Work instructions: From the entries that follow, list every line in which the string "الباردة" appears.

[Stored data]
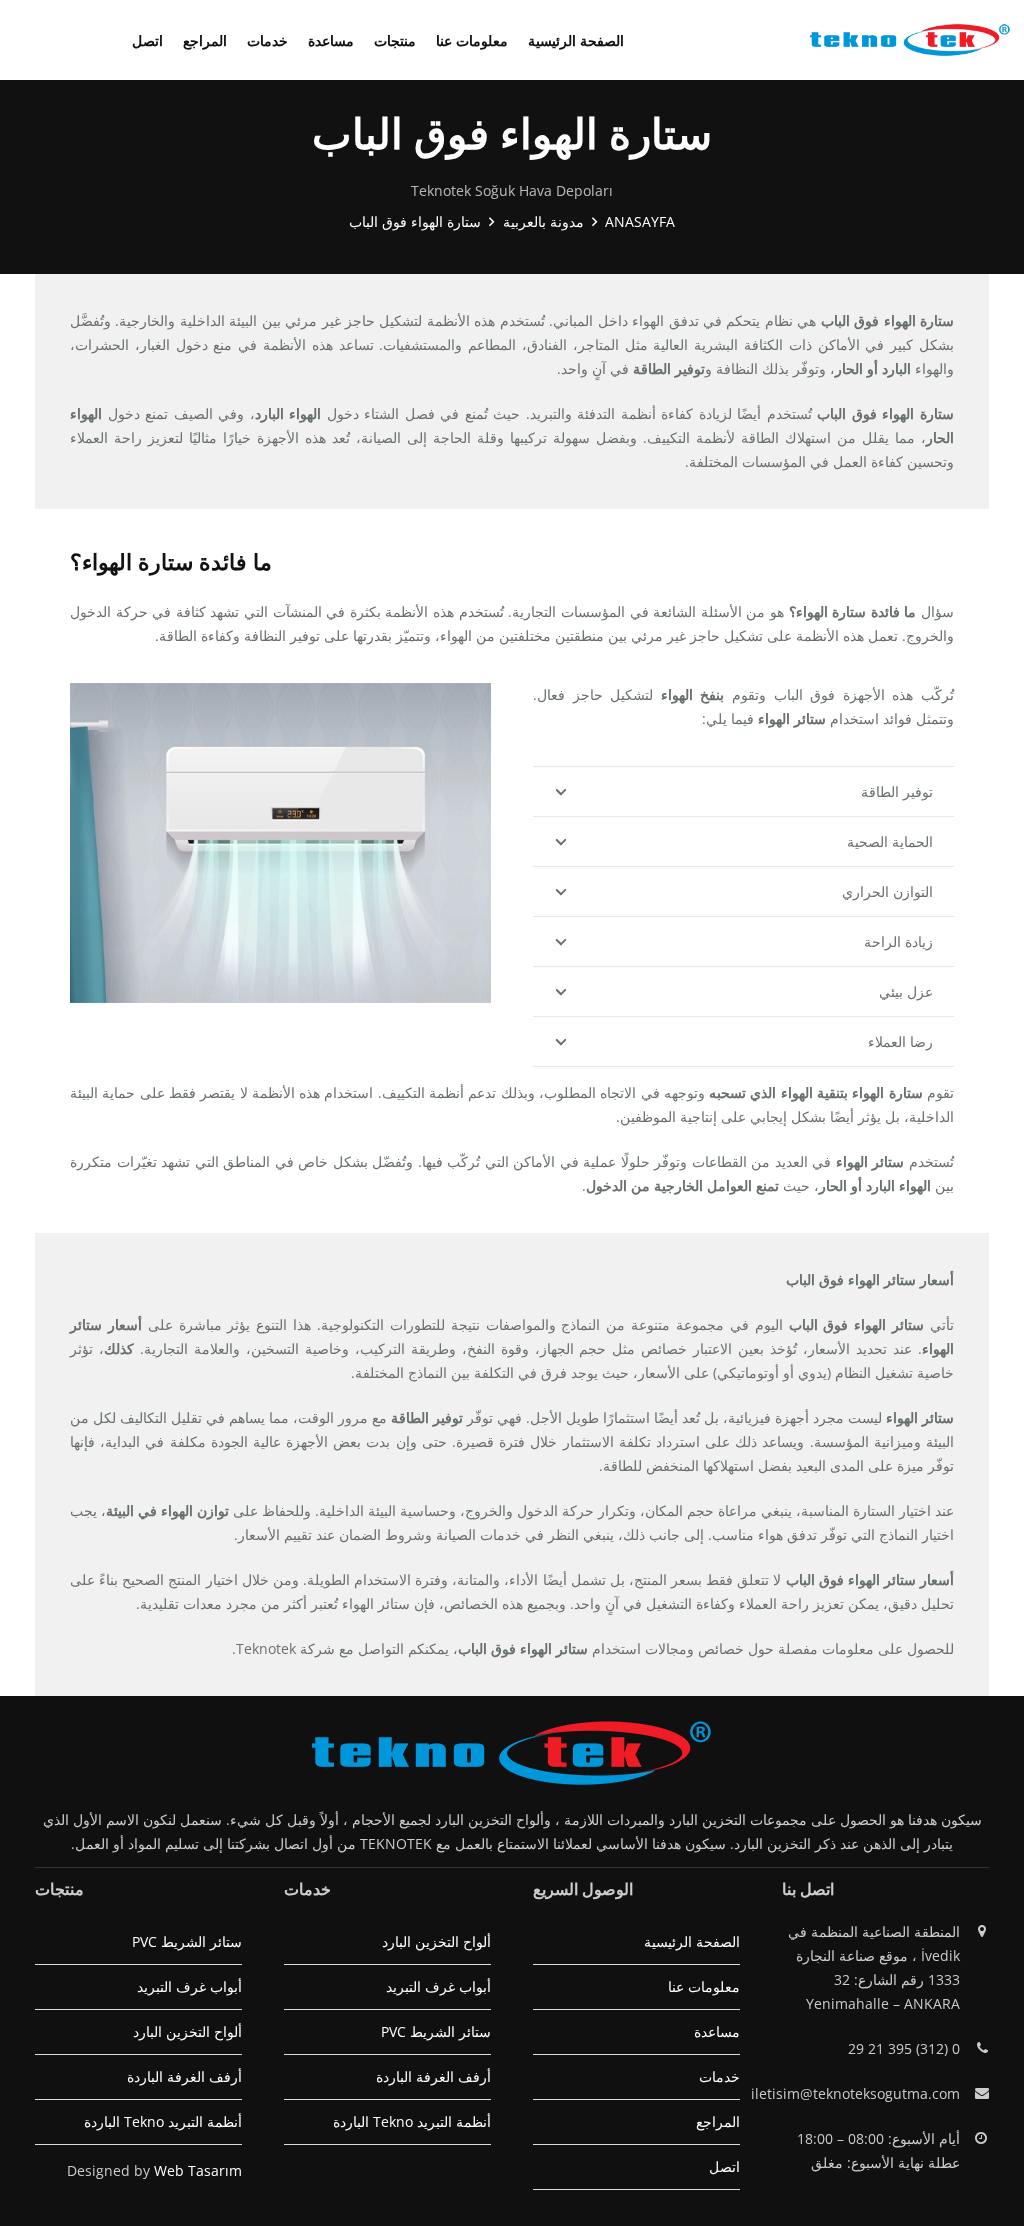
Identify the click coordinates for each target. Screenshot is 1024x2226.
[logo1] (910, 40)
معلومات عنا (704, 1986)
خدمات (719, 2076)
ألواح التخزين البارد (436, 1941)
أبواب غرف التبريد (438, 1986)
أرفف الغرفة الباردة (433, 2076)
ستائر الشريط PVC (436, 2031)
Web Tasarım (198, 2170)
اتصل (724, 2166)
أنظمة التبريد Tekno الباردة (412, 2121)
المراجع (718, 2121)
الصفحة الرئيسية (692, 1941)
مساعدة (717, 2031)
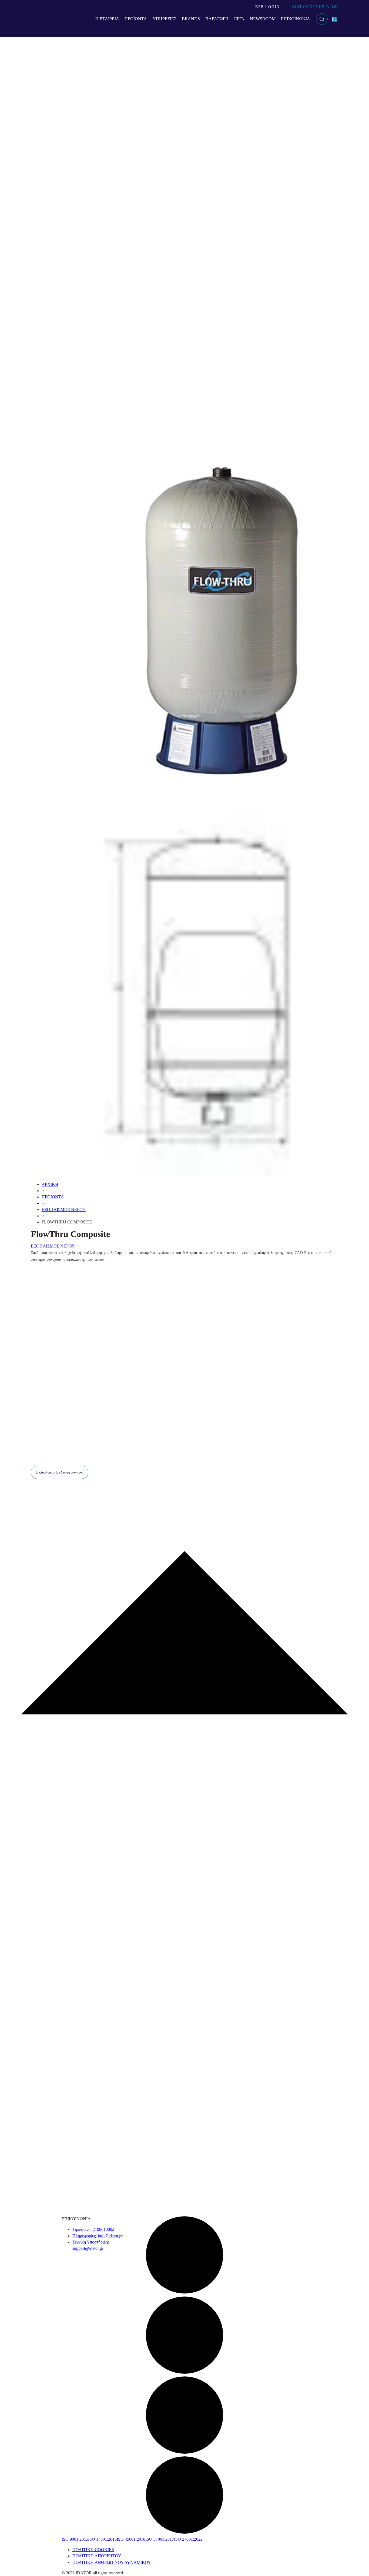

Response area:
أرفف الغرفة الباردة (433, 2076)
أنظمة التبريد Tekno الباردة (412, 2121)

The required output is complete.